_What you are asked to do_
When you come to the line with "1200x775 pixels. How", begin repeating; continue exactly through the final line of the records and include nothing from before.

++++++

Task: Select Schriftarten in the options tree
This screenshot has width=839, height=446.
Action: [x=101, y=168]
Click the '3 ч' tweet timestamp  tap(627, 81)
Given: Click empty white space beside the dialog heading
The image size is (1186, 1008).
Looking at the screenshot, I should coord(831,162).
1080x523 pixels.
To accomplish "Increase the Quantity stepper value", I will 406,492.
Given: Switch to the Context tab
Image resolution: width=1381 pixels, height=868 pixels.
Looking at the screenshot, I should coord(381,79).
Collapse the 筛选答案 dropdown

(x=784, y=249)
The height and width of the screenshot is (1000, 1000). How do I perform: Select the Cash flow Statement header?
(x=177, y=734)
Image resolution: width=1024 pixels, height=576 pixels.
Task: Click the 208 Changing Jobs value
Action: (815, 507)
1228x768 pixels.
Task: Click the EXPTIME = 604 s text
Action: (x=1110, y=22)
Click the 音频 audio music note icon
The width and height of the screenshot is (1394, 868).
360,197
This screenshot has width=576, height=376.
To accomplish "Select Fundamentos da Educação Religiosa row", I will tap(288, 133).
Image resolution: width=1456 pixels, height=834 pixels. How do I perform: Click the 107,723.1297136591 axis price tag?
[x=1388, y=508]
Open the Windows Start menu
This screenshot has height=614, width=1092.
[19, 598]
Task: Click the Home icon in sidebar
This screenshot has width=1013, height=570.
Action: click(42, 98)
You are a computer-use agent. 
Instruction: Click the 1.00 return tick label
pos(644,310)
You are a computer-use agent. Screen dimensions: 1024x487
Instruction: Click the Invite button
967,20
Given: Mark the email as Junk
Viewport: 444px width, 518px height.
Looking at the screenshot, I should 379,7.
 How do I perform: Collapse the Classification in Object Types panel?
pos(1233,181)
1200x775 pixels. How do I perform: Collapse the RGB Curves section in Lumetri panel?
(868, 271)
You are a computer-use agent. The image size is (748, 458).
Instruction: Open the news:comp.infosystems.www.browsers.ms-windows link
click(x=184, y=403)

++++++

_Written response_
1200x775 pixels. How do I perform: Collapse the RGB Curves section in Lumetri panel?
(868, 271)
You are a computer-use agent. The image size is (748, 458).
Instruction: Open the news:comp.infosystems.www.browsers.ms-windows link
click(x=184, y=403)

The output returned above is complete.